Médico mudo em Curitiba pode tomar posse

A simples mudez do candidato não autoriza sua exclusão de concurso para médico do trabalho em exame admissional de saúde. Para a 5ª Turma do STJ, a incompatibilidade entre essa deficiência e as atribuições do cargo devem ser avaliadas durante o estágio probatório, e não nessa fase preliminar. A decisão garante ao aprovado continuar no processo seletivo. 

Marcos Antonio Busato foi aprovado para a vaga ofertada pelo Município de Curitiba (PR) aos portadores de deficiência. O exame admissional afirmou, porém,  que sua condição seria incompatível com suas funções.  O TJ paranaense entendeu que “a incompatibilidade é óbvia, não necessitando ser apurada apenas depois da posse”. Segundo o julgado do tribunal estadual, “o atendimento a pacientes, que muitas vezes não possuem a simples capacidade de leitura, exige do médico que os atende a capacidade da fala, sem a qual o atendimento pode ocorrer de forma precária, o que se tentou evitar com a declaração de incompatibilidade”.

Porém, provendo recurso especial, o ministro Jorge Mussi afirmou que o entendimento do TJ contraria a legislação federal. A Lei nº 7.853/89 estabelece regras gerais sobre o apoio e integração social das pessoas portadoras de deficiência, por meio de ações afirmativas.  A norma foi regulamentada pelo Decreto nº 3.298/99, que estabelece a Política Nacional para a Integração da Pessoa Portadora de Deficiência. O decreto dispõe que o exame acerca da compatibilidade no desempenho das atribuições do cargo seja realizado por equipe multiprofissional, durante o estágio probatório. 

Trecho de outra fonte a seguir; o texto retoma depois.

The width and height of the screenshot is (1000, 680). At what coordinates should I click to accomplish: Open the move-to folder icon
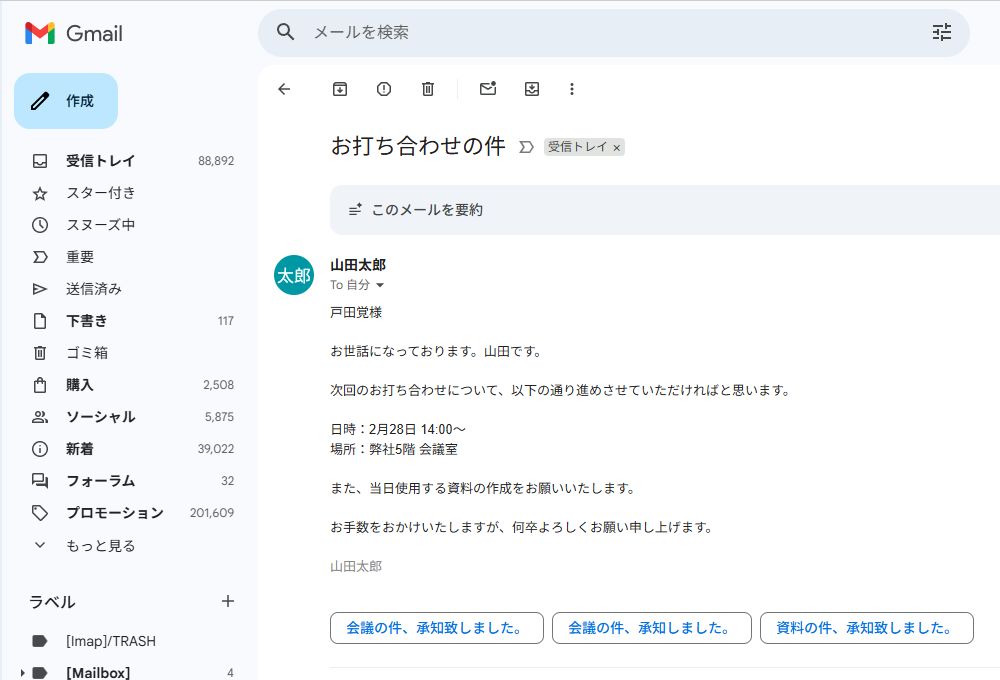(531, 89)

“Isso porque o Poder Público deve assegurar aos deficientes condições necessárias, previstas em lei e na Constituição Federal, para que possam exercer as suas atividades em conformidade com as limitações que apresentam”, afirmou o relator.  Ele completou que “deixa de atender a determinação legal a avaliação realizada em exame médico admissional que, de forma superficial, atestou a impossibilidade do exercício da função pública pelo recorrente, sem observar os parâmetros estabelecidos”. 

O relator no STJ ponderou também que, durante o estágio probatório, o aprovado poderá demonstrar sua adaptação ao exercício do cargo, porque será observado quanto à assiduidade, disciplina, capacidade de iniciativa, produtividade e responsabilidade. “Esse período destina-se a avaliar, de forma concreta, a adaptação ao serviço e as qualidades do agente aprovado em concurso público, após a sua investidura em cargo de provimento efetivo”, concluiu o ministro. Os advogados Julio Assis Gehlen e Lis Caroline Bedin atuam em nome do médico. (REsp nº 1179987).